Department of Biochemistry and Molecular Biology, New York Medical College, Valhalla, NY 10595, USA.

Numerous dietary phytochemicals have shown anti-breast carcinogenic activities when tested in vitro; however, in most cases, the demonstrated efficacy of individual phytochemicals requires doses not readily achievable in vivo. Therefore, whether diets might exert translational promises and benefits in clinical settings and prevention of breast cancer remain unclear.
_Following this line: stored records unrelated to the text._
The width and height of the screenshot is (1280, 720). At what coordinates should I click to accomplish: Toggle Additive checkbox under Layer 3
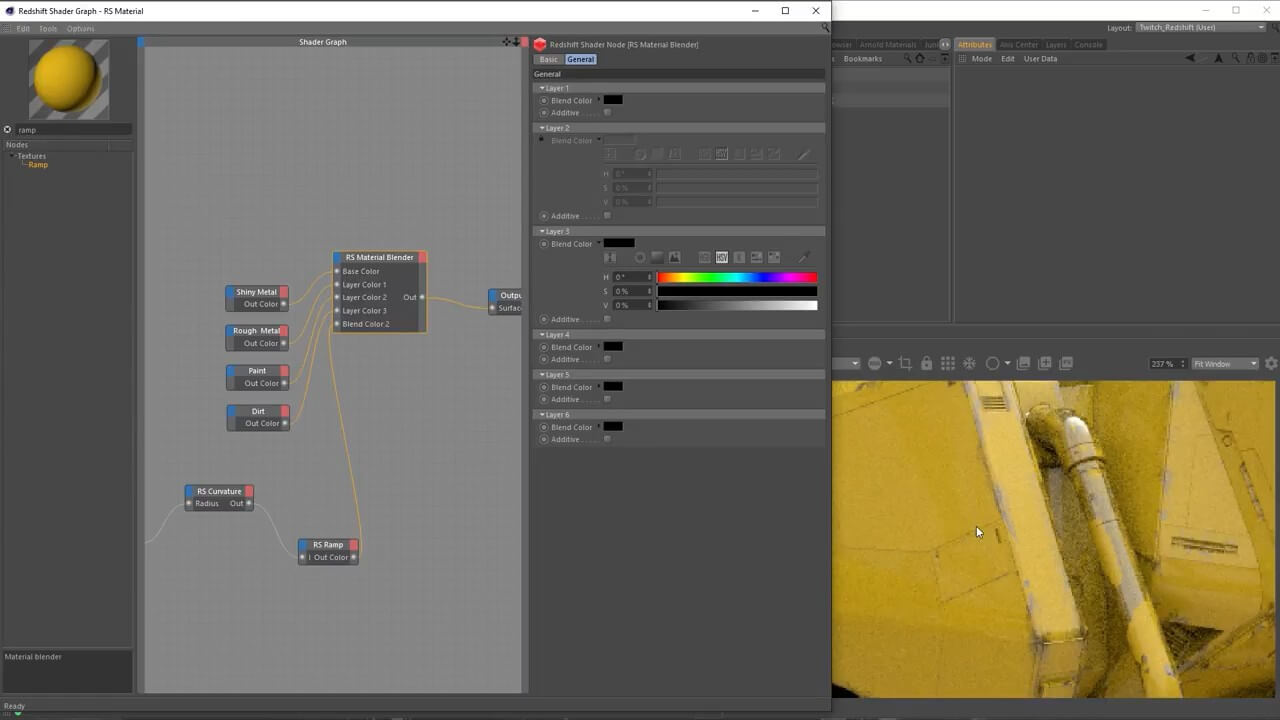click(x=607, y=320)
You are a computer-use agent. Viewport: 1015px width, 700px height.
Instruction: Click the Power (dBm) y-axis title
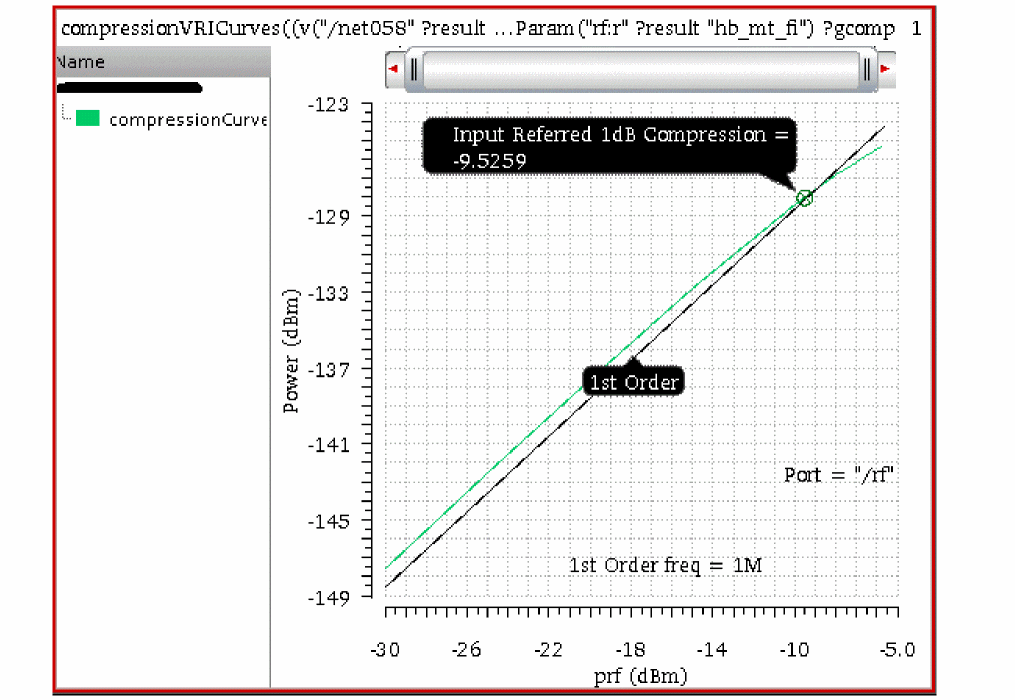pyautogui.click(x=291, y=350)
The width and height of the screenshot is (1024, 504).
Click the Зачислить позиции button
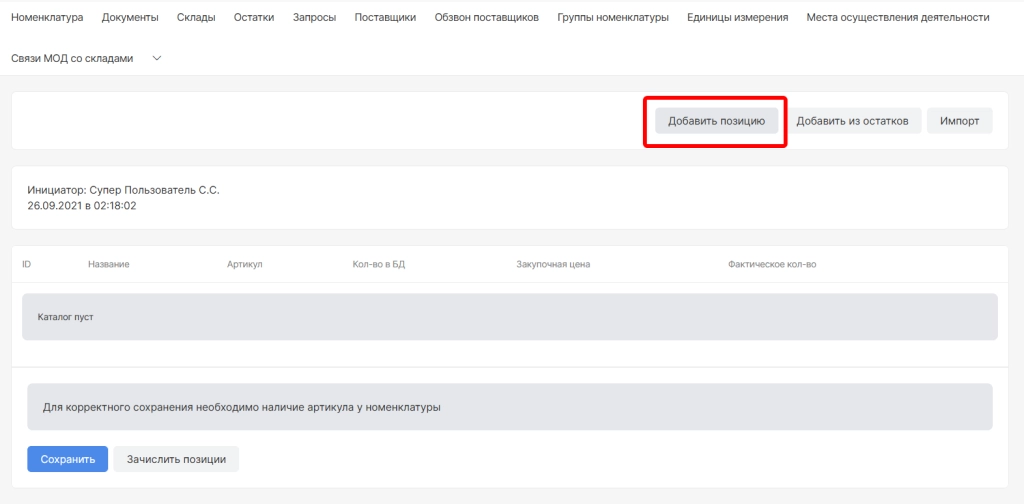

Since cancer cells are endowed with complex, redundant, converging and diverging pathways spanning both the genetic and metabolic networks that are not merely replicates of those in normal cells, it is of interest to test whether a multicomponent approach involving lower, physiologically relevant doses of natural dietary agents may be developed as a chemopreventive strategy for breast cancer. Herein, we investigated, using the estrogen receptor-positive MCF-7 breast cancer cells as a model, whether the combination of epigallocatechin gallate (EGCG), resveratrol and gamma-tocotrienol at suboptimal doses elicits synergism in suppressing cell proliferation, modulating gene expression, and increasing antioxidant activity, as compared to each of the three phytochemicals added alone. The results showed that there was a approximately 33, 50 and 58% inhibition of cell proliferation by > or =50 microM EGCG, > or =25 microM resveratrol and > or =10 microM gamma-tocotrienol, respectively, added as a single agent. When a suboptimal dose (10 microM) of each phytochemical was used, a significant additive effect in suppression of cell proliferation was observed with the combination of resveratrol and gamma-tocotrienol whereas the three phytochemicals added together did not produce more pronounced inhibition of cell proliferation. A significant additive effect in reducing cyclin D1 and bcl-2 expression was found when gamma-tocotrienol was added with either EGCG or resveratrol. Functional synergism among the three phytochemicals was only observed in the induction of quinone reductase NQO1. These results suggest that diet-based protection against breast cancer may partly derive from synergy amongst dietary phytochemicals directed against specific molecular targets in responsive breast cancer cells, and provide support for the feasibility of the development of a diet-based combinatorial approach in the prevention and treatment of breast cancer.